Working data.
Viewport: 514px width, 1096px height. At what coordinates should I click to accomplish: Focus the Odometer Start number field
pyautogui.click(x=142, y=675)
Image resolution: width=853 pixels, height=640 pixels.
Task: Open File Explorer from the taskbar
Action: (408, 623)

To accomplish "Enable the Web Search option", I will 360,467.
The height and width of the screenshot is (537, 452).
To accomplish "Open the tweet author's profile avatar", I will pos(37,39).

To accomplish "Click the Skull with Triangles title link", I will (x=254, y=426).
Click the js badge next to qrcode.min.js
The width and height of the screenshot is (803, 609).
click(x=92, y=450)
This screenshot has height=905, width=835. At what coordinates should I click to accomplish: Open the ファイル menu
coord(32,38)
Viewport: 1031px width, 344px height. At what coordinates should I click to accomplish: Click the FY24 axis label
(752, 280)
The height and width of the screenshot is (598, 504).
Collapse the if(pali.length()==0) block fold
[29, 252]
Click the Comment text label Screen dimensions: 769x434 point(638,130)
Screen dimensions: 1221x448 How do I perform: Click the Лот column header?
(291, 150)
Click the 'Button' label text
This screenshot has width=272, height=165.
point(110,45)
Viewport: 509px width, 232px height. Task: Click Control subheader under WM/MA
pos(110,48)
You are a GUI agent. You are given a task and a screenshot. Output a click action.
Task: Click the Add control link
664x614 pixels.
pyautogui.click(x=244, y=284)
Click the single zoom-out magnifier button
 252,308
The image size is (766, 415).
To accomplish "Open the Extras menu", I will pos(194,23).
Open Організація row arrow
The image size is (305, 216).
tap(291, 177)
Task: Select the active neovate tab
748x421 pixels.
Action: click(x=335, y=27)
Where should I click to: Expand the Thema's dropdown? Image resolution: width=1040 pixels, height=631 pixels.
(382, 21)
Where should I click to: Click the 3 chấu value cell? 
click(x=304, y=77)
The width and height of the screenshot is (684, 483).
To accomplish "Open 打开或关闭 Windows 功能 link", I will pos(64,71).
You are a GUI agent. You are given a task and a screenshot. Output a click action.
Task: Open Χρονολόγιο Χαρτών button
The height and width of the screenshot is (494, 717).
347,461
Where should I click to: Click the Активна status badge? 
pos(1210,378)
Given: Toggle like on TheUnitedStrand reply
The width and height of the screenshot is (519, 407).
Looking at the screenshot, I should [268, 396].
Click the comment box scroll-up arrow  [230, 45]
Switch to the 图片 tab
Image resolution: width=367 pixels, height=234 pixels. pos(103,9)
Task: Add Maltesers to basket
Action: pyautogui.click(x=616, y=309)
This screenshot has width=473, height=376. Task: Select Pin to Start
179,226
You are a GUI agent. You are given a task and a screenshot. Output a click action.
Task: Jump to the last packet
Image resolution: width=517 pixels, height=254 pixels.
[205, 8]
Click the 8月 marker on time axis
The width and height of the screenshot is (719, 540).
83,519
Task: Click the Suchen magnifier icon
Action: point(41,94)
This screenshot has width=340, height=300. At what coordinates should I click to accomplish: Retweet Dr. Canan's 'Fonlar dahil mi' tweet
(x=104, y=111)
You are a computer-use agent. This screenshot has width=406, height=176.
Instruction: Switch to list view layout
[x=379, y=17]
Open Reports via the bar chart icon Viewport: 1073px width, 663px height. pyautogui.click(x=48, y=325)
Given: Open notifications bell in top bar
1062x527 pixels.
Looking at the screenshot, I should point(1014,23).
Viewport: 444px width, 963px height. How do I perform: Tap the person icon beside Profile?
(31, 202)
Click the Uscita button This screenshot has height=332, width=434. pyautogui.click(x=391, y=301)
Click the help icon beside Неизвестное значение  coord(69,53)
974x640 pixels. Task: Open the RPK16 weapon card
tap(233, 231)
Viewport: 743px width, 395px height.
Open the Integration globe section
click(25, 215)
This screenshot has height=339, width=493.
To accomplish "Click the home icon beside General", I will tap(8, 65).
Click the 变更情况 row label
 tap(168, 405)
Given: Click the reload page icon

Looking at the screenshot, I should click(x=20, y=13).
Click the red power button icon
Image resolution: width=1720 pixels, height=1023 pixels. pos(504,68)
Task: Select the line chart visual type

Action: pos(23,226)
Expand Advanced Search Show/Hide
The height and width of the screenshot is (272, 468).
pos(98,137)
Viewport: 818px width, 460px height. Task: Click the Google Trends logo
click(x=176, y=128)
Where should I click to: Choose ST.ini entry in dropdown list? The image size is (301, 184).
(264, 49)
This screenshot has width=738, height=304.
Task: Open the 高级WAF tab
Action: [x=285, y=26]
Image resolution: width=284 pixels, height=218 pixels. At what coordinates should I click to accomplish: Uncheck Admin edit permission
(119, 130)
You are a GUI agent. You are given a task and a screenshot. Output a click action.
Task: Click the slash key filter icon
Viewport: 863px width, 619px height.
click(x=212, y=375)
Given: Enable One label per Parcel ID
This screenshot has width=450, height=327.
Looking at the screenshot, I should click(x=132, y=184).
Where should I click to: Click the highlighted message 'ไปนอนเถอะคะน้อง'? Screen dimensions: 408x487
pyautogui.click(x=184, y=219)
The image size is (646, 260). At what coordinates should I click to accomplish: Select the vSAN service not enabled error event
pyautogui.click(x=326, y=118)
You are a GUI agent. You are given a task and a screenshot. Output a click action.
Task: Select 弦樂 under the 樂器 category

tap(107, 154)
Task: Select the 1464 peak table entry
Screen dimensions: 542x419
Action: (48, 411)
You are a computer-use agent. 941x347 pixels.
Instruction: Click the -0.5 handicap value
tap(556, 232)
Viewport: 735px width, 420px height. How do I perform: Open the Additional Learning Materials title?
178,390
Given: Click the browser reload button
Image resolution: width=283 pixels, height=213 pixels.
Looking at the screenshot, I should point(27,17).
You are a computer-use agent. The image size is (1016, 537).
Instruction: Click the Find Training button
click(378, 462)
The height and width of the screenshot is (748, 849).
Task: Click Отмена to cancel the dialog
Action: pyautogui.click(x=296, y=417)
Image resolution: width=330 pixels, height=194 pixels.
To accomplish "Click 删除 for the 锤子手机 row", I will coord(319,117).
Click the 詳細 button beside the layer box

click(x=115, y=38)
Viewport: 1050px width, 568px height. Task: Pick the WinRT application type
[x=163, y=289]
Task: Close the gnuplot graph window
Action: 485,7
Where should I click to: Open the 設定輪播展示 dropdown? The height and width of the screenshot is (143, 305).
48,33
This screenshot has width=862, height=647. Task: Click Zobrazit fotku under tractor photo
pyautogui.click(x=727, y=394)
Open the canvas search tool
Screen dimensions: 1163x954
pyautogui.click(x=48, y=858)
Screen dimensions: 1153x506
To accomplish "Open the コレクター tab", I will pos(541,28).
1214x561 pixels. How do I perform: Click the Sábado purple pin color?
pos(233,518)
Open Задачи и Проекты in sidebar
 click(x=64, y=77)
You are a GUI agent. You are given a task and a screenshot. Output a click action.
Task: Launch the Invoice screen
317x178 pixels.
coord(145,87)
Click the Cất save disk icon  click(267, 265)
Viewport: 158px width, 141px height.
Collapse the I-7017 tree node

Problem requirements. Without leaving anything out, quote all the data.

Completed exercise.
Viewport: 514px width, 1096px height. At what coordinates should I click to accomplish: Focus the Odometer Start number field
pyautogui.click(x=142, y=675)
Image resolution: width=853 pixels, height=640 pixels.
Task: Open File Explorer from the taskbar
Action: (408, 623)

To accomplish "Enable the Web Search option", I will 360,467.
The height and width of the screenshot is (537, 452).
To accomplish "Open the tweet author's profile avatar", I will pos(37,39).

To accomplish "Click the Skull with Triangles title link", I will (x=254, y=426).
Click the js badge next to qrcode.min.js
The width and height of the screenshot is (803, 609).
click(x=92, y=450)
This screenshot has height=905, width=835. At what coordinates should I click to accomplish: Open the ファイル menu
coord(32,38)
Viewport: 1031px width, 344px height. At what coordinates should I click to accomplish: Click the FY24 axis label
(752, 280)
The height and width of the screenshot is (598, 504).
Collapse the if(pali.length()==0) block fold
[29, 252]
Click the Comment text label Screen dimensions: 769x434 point(638,130)
Screen dimensions: 1221x448 How do I perform: Click the Лот column header?
(291, 150)
Click the 'Button' label text
This screenshot has width=272, height=165.
point(110,45)
Viewport: 509px width, 232px height. Task: Click Control subheader under WM/MA
pos(110,48)
You are a GUI agent. You are given a task and a screenshot. Output a click action.
Task: Click the Add control link
664x614 pixels.
pyautogui.click(x=244, y=284)
Click the single zoom-out magnifier button
 252,308
The image size is (766, 415).
To accomplish "Open the Extras menu", I will pos(194,23).
Open Організація row arrow
The image size is (305, 216).
tap(291, 177)
Task: Select the active neovate tab
748x421 pixels.
Action: click(x=335, y=27)
Where should I click to: Expand the Thema's dropdown? Image resolution: width=1040 pixels, height=631 pixels.
(382, 21)
Where should I click to: Click the 3 chấu value cell? 
click(x=304, y=77)
The width and height of the screenshot is (684, 483).
To accomplish "Open 打开或关闭 Windows 功能 link", I will pos(64,71).
You are a GUI agent. You are given a task and a screenshot. Output a click action.
Task: Open Χρονολόγιο Χαρτών button
The height and width of the screenshot is (494, 717).
347,461
Where should I click to: Click the Активна status badge? 
pos(1210,378)
Given: Toggle like on TheUnitedStrand reply
The width and height of the screenshot is (519, 407).
Looking at the screenshot, I should [268, 396].
Click the comment box scroll-up arrow  [230, 45]
Switch to the 图片 tab
Image resolution: width=367 pixels, height=234 pixels. pos(103,9)
Task: Add Maltesers to basket
Action: pyautogui.click(x=616, y=309)
This screenshot has width=473, height=376. Task: Select Pin to Start
179,226
You are a GUI agent. You are given a task and a screenshot. Output a click action.
Task: Jump to the last packet
Image resolution: width=517 pixels, height=254 pixels.
[205, 8]
Click the 8月 marker on time axis
The width and height of the screenshot is (719, 540).
83,519
Task: Click the Suchen magnifier icon
Action: point(41,94)
This screenshot has width=340, height=300. At what coordinates should I click to accomplish: Retweet Dr. Canan's 'Fonlar dahil mi' tweet
(x=104, y=111)
You are a computer-use agent. This screenshot has width=406, height=176.
Instruction: Switch to list view layout
[x=379, y=17]
Open Reports via the bar chart icon Viewport: 1073px width, 663px height. pyautogui.click(x=48, y=325)
Given: Open notifications bell in top bar
1062x527 pixels.
Looking at the screenshot, I should point(1014,23).
Viewport: 444px width, 963px height. How do I perform: Tap the person icon beside Profile?
(31, 202)
Click the Uscita button This screenshot has height=332, width=434. pyautogui.click(x=391, y=301)
Click the help icon beside Неизвестное значение  coord(69,53)
974x640 pixels. Task: Open the RPK16 weapon card
tap(233, 231)
Viewport: 743px width, 395px height.
Open the Integration globe section
click(25, 215)
This screenshot has height=339, width=493.
To accomplish "Click the home icon beside General", I will tap(8, 65).
Click the 变更情况 row label
 tap(168, 405)
Given: Click the reload page icon

Looking at the screenshot, I should click(x=20, y=13).
Click the red power button icon
Image resolution: width=1720 pixels, height=1023 pixels. pos(504,68)
Task: Select the line chart visual type

Action: pos(23,226)
Expand Advanced Search Show/Hide
The height and width of the screenshot is (272, 468).
pos(98,137)
Viewport: 818px width, 460px height. Task: Click the Google Trends logo
click(x=176, y=128)
Where should I click to: Choose ST.ini entry in dropdown list? The image size is (301, 184).
(264, 49)
This screenshot has width=738, height=304.
Task: Open the 高级WAF tab
Action: [x=285, y=26]
Image resolution: width=284 pixels, height=218 pixels. At what coordinates should I click to accomplish: Uncheck Admin edit permission
(119, 130)
You are a GUI agent. You are given a task and a screenshot. Output a click action.
Task: Click the slash key filter icon
Viewport: 863px width, 619px height.
click(x=212, y=375)
Given: Enable One label per Parcel ID
This screenshot has width=450, height=327.
Looking at the screenshot, I should click(x=132, y=184).
Where should I click to: Click the highlighted message 'ไปนอนเถอะคะน้อง'? Screen dimensions: 408x487
pyautogui.click(x=184, y=219)
The image size is (646, 260). At what coordinates should I click to accomplish: Select the vSAN service not enabled error event
pyautogui.click(x=326, y=118)
You are a GUI agent. You are given a task and a screenshot. Output a click action.
Task: Select 弦樂 under the 樂器 category

tap(107, 154)
Task: Select the 1464 peak table entry
Screen dimensions: 542x419
Action: (48, 411)
You are a computer-use agent. 941x347 pixels.
Instruction: Click the -0.5 handicap value
tap(556, 232)
Viewport: 735px width, 420px height. How do I perform: Open the Additional Learning Materials title?
178,390
Given: Click the browser reload button
Image resolution: width=283 pixels, height=213 pixels.
Looking at the screenshot, I should point(27,17).
You are a computer-use agent. The image size is (1016, 537).
Instruction: Click the Find Training button
click(378, 462)
The height and width of the screenshot is (748, 849).
Task: Click Отмена to cancel the dialog
Action: pyautogui.click(x=296, y=417)
Image resolution: width=330 pixels, height=194 pixels.
To accomplish "Click 删除 for the 锤子手机 row", I will coord(319,117).
Click the 詳細 button beside the layer box

click(x=115, y=38)
Viewport: 1050px width, 568px height. Task: Pick the WinRT application type
[x=163, y=289]
Task: Close the gnuplot graph window
Action: 485,7
Where should I click to: Open the 設定輪播展示 dropdown? The height and width of the screenshot is (143, 305).
48,33
This screenshot has width=862, height=647. Task: Click Zobrazit fotku under tractor photo
pyautogui.click(x=727, y=394)
Open the canvas search tool
Screen dimensions: 1163x954
pyautogui.click(x=48, y=858)
Screen dimensions: 1153x506
To accomplish "Open the コレクター tab", I will pos(541,28).
1214x561 pixels. How do I perform: Click the Sábado purple pin color?
pos(233,518)
Open Задачи и Проекты in sidebar
 click(x=64, y=77)
You are a GUI agent. You are given a task and a screenshot. Output a click action.
Task: Launch the Invoice screen
317x178 pixels.
coord(145,87)
Click the Cất save disk icon  click(267, 265)
Viewport: 158px width, 141px height.
Collapse the I-7017 tree node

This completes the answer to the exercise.